## [Problem to work on]
Which lines in the data below contain the word "height"? Extract each of those lines in full.

## [Excerpted data]
=-=-=-=-=

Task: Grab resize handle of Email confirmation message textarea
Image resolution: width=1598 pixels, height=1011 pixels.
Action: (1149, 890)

=-=-=-=-=

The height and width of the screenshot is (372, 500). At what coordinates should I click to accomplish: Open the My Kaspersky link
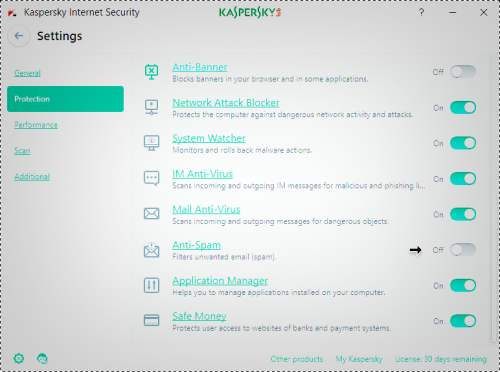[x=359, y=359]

=-=-=-=-=

## [Full response]
Image resolution: width=1598 pixels, height=1011 pixels.
The height and width of the screenshot is (372, 500). At what coordinates should I click to accomplish: Open the My Kaspersky link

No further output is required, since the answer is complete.